Panneer Butter Masala!!!

I had applied for admission to the M.Tech programme at IIT Kharagpur and was called for counseling in the month of May, 2006. I was very pleased when I saw the reservation chart at Madras Central on a bright Wednesday morning. The ticket to Kharagpur fthat had been booked in a two tier A.C compartment had been upgraded to first A.C due to a dearth of seats in the former. I was all alone and learnt a little while later, that the only other passenger who had a seat reserved in that cabin would board the train at Vishakapatnam – a healthy twelve hours of seclusion. So, there I was, trying to derive the best from my only pastime on the train – a collection of novels by R.K.Narayan. I should admit that I have never read like that before and was amazed at how a little loneliness could cause such changes in me. The tinted glass permitted little visibility and I was longing to get out from that cabin and look at the vast expanse of greenery that characterized the route. I was happy for one other reason, in the entire trip. I was able to regain the little fluency I had, in conversing in Hindi, though my accent would deny me the recognition deserving of a person who spoke the language as his mother tongue. Then started the real test – something that gave me a taste of hell on earth.

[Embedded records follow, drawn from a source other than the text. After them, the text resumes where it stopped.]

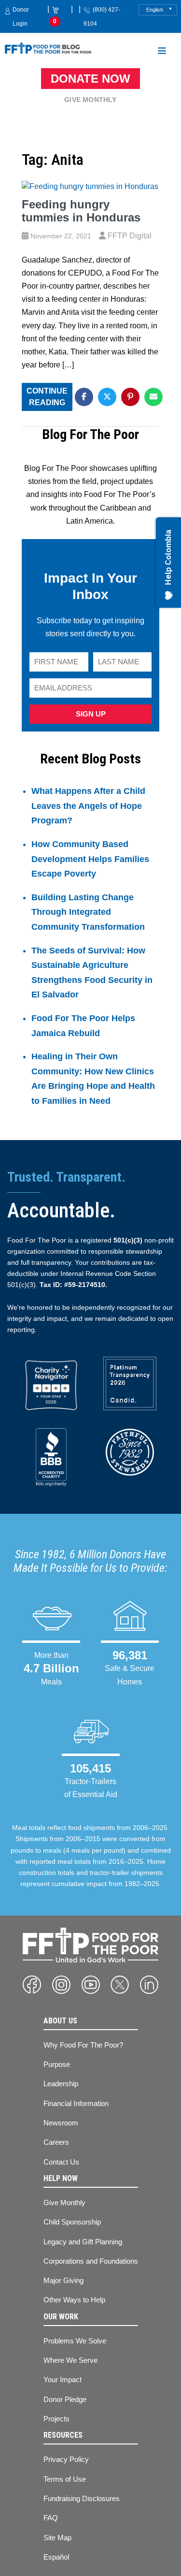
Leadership (60, 2083)
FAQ (50, 2518)
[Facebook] (32, 1985)
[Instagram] (61, 1985)
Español (56, 2557)
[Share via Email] (153, 397)
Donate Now (90, 78)
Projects (56, 2419)
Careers (56, 2142)
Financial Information (76, 2103)
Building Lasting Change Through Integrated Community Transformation (88, 912)
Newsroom (60, 2123)
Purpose (56, 2064)
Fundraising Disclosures (81, 2498)
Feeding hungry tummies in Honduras (81, 210)
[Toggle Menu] (162, 52)
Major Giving (63, 2280)
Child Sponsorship (72, 2222)
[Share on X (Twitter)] (107, 397)
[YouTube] (91, 1985)
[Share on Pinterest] (130, 397)
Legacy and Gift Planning (82, 2242)
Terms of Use (64, 2479)
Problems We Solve (74, 2341)
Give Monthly (90, 99)
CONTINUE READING (47, 397)
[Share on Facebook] (84, 397)
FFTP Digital (130, 236)
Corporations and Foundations (90, 2261)
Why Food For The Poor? (83, 2045)
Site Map (57, 2537)
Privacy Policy (66, 2459)
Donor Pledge (64, 2399)
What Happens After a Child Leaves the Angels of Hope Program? (88, 805)
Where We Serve (70, 2360)
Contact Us (61, 2162)
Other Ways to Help (74, 2300)
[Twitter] (120, 1985)
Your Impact (62, 2379)
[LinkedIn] (149, 1985)
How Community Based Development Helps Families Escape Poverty (90, 858)
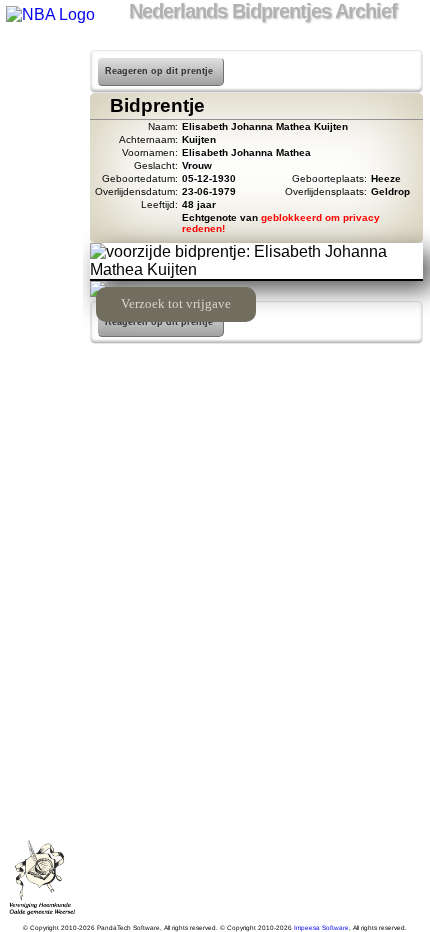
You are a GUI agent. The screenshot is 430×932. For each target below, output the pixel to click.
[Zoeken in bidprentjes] (41, 86)
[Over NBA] (49, 14)
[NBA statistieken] (41, 112)
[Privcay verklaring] (41, 294)
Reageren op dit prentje (159, 71)
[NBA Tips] (41, 138)
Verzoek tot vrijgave (176, 304)
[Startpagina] (41, 60)
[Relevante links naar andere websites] (41, 216)
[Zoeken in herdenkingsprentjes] (41, 268)
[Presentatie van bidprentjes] (41, 242)
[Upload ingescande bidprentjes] (41, 190)
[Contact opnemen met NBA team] (41, 164)
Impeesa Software (321, 927)
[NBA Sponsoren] (41, 320)
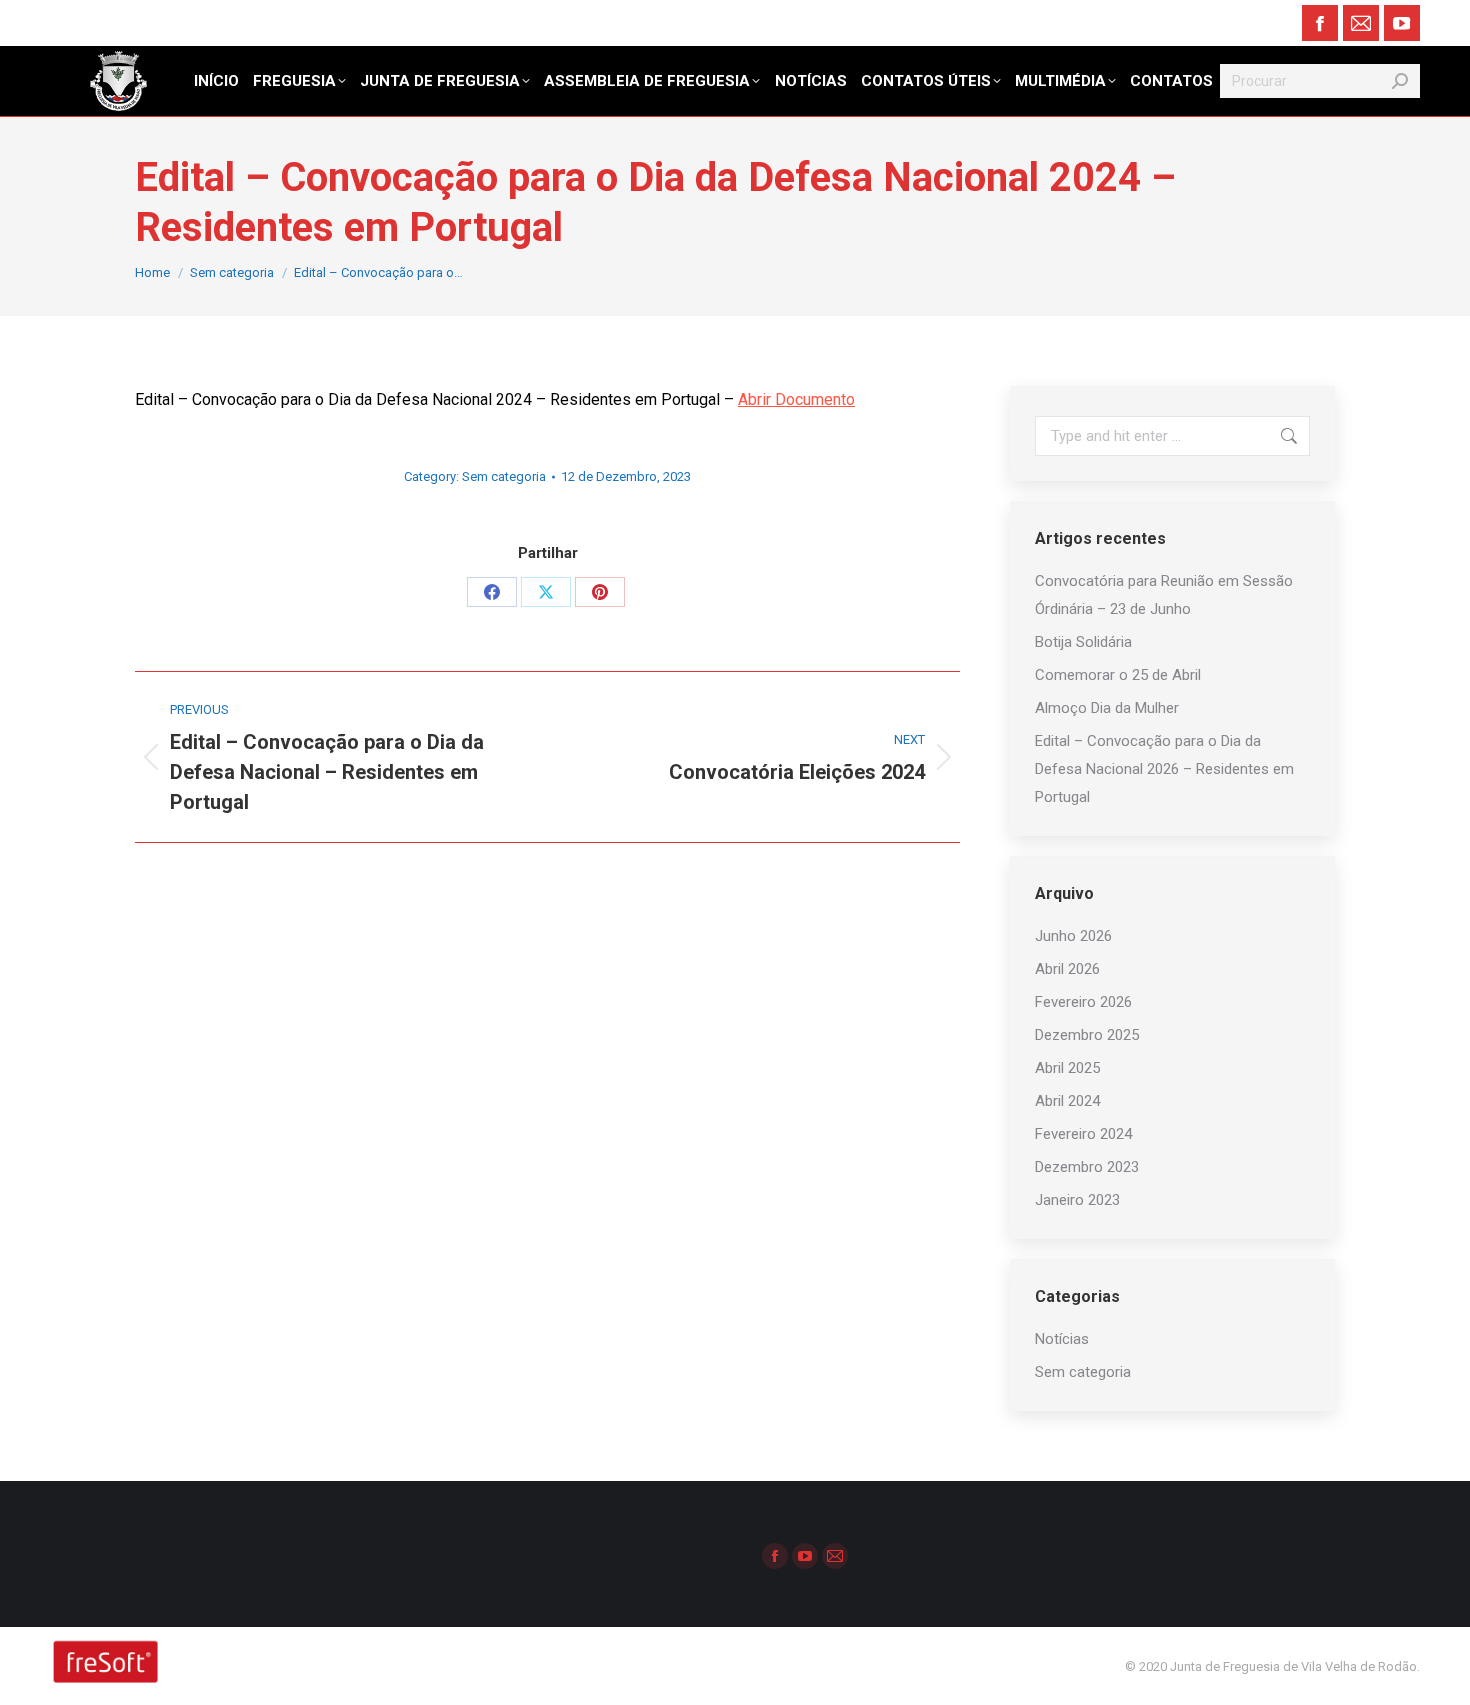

I ordered for lunch to be served in my cabin. I asked the guy who came to take the order, for the menu. He poured out a list of items, of which only one was vegetarian. All the rest had some contribution from an unlucky member of a poultry farm. I had but few things to choose from and the order was made – fried-rice and panneer butter masala. I was left to be myself for about three hours after placing the order. This was punctuated by reading, a series of messages to my dad and of course, my favorite afternoon siesta. The server brought the “food” in. I was famished by then and my mouth watered at the thought of panneer. I opened the food and found to my astonishment, that I still had to learn a lot of lessons in economics. Fried-rice was only “fried” rice and there was no sight of any vegetable amidst that. I hunted for a vegetable and finally succeeded in finding a small pea struggling for dear life amidst a cluster of coriander leaves. I was happy at the small game of treasure hunt that the Indian Railways offered to its elite passengers. As if all this was not enough, I opened the other box that was said to contain the side dish – panneer butter masala. And lo! It stood before me in all grandeur and in a color that would put the setting sun to shame. I repented for not having taken sunglasses with me. In that viscous, red, ‘gravy’, was a solitary piece of something close to panneer, in utter confusion in opting between exosmosis and endosmosis. It took more time to digest the thought that I had eaten that thing completely, than digesting the actual food itself. But it was done and I was happy that I was vegetarian because the very thought that I should have taken non-vegetarian dishes of such high quality put a population of butterflies in my stomach.